I'm sitting at the computer looking up random things on Amazon, idly searching for something new to add my TBR shelves. That's when I spy it: a rather cute sounding urban fantasy/chick lit read. It has excellent ratings and a lot of them. The reviews are so glowing that my mouse is almost halfway up the screen to add it to my checkout box or wish list before the little alarm bells start going off. I look a little further into all of those glowing reviews, only to discover that a good many of them are either by people who have only reviewed the author's stuff, have only reviewed this one book, or have a history of only reviewing indie books that looks sneakingly similar to a review swap. The mouse scrolls back down, the book's credibility now shattered. Maybe the author really is that good and I try to make a note of their name, but I know that I'll probably never check them out. The damage has already been done.
If you've been on Amazon then you know what type of scenario I'm describing. Over the last few years there's been an explosion of self-published authors that have hundreds upon hundreds of positive reviews that all sing the book's praises and call it "the best thing ever". But how many of these are really all that genuine?
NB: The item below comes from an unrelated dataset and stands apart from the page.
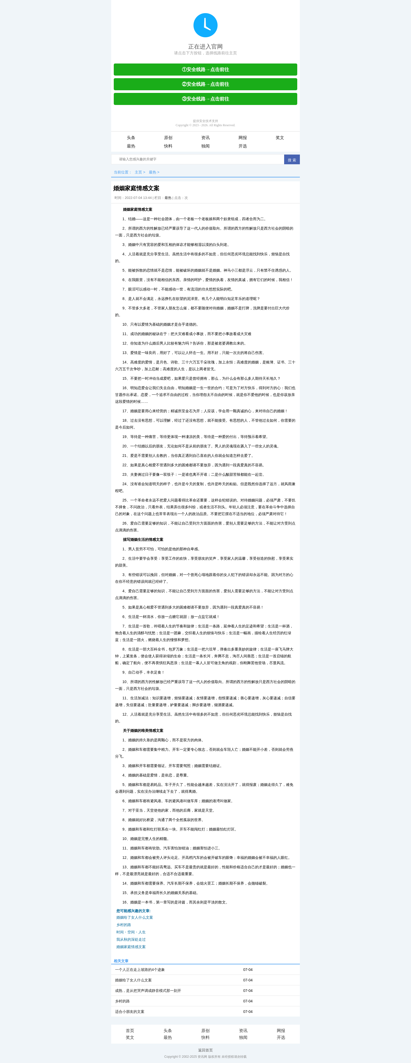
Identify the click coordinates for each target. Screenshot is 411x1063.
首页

Exactly how many are from "real" readers and how many are from the author themselves, their friends/family members, or from authors trading positive reviews?
When I would initially find these types of books with hundreds of dubious reviews, I'd assume that they were real. After all, who has the time to painstakingly post that many reviews under different names? Then I discovered Robert Stanek, the infamous author who is fairly well known for his rampant sockpuppeting of his own books. There are people who are willing to post that many reviews in the hopes of getting bigger attention. So at that point I figured "Hey, I'll just look for the verified badge. That means that they're legit, right?" Not so much. In what was probably an attempt to curb sockpuppets and trolling, Amazon requires that you make a purchase before posting a review. You're just as likely to find a false reviewer with a verified badge on a product because hey, if you're going to have to buy something then why not your own product? It goes up in the ratings AND you get to post a review praising your work.
So how do you tell if they're real or not? Honestly... you can't. Seeing a reviewer that has only reviewed Jane Doe's work is pretty suspicious, but that's not a guarantee that this is just Jane reviewing for herself. It could be that the author I looked at earlier has a wide fanbase that just happens to only have reviewed their stuff. But then it could also be exactly the type of situation it appears to be.
The thing is, fake reviewing only gets you so far and gets you noticed so much. You might get up in the higher rankings, but if your book is mediocre then you can only go so far before the publishers shrug and move on and the potential readers start eyeing your book with suspicion. After all, if tons of positive reviews was all that it took to get a publishing contract then Stanek would be writing for all of the publishing houses out there. All I can hope is that eventually this trend of fake reviewing eventually dies out because sometimes it tends to backfire on the author because you get people like me, that assume that you're faking your own reviews and pass over your work to read the next author on Amazon.